Some time I feel like the art part of photography is looked down on. As in if i take a picture and it is lacking "correctness" as in exposure, lighting etc. that it is almost looked down on even if I'm just showing what and how I see things...
Just a Thought
It's important to understand, though, that art of any type has really always been this way. Painting, drawing, music, writing; all of these arts follow certain schools of thought and put forward certain standards that, for better or worse, loosely dictate what is considered good or bad.
On one hand, this makes individuals somewhat spiteful... the feeling is, "This is
my art, why isn't it respected as such?" It's an understandable sentiment.
On the other hand, though, such standards are what allow us to have coherent art forms.... it's how we are able, as a society, to produce art that people can understand.
I think that there is a certain double-bind that characterizes most types of art.

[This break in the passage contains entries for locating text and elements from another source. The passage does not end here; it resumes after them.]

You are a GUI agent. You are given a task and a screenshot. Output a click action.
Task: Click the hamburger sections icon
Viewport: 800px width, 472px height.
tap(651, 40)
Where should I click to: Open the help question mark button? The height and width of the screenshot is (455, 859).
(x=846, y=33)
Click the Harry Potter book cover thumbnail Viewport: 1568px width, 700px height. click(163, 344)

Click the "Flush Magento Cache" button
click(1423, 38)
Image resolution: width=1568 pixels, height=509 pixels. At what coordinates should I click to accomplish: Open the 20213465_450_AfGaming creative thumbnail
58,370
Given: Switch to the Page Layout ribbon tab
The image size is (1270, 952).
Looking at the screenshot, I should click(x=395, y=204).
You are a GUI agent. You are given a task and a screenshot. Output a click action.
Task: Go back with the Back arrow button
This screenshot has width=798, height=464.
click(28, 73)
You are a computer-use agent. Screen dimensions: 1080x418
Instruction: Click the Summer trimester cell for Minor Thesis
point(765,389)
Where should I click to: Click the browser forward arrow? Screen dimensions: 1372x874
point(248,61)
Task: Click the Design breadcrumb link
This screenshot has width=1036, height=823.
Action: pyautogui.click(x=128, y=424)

On one side of the coin, it is emphasized that our art should come thoroughly and entirely from our own instinctive, artistic sense: "You should create art that
you like"... "You shouldn't worry about impressing others"... "Don't let people dictate to you what your art should be". Many beginners in artistic fields seem to focus on this to the exclusion of anything else and wind up with a kind of "me-against-the-world" attitude... a resentment towards a society that seems to heartlessly reject their artistic efforts and send them back to the drawing board.
But, what these individuals ignore is that all forms of art are about communication. Art
should be created to uniquely reflect the creator, but at the same time, it needs to be able to speak to others... to convey to others what the creator experienced with a certain amount of fidelity. If a painting, musical piece, or photograph cannot do that, then indeed, it is something of an artistic failure. No worries... the great painters made countless paintings that they never showed anyone because they deemed them flawed. Likewise, the greatest photographers took many thousands of exposures that got a one-way trip to the trash bin. Nobody strikes gold everytime.
As I mentioned on another thread some time ago: compare art (as communication) to language. I can convey so much more to someone using a refined and trained language like English, rather than just haphazardly barking sounds at people I meet.
Abiding by certain conventions doesn't rob individuality from art... in fact, it allows us to speak much more through our art than if we just offered up whatever we happened to create.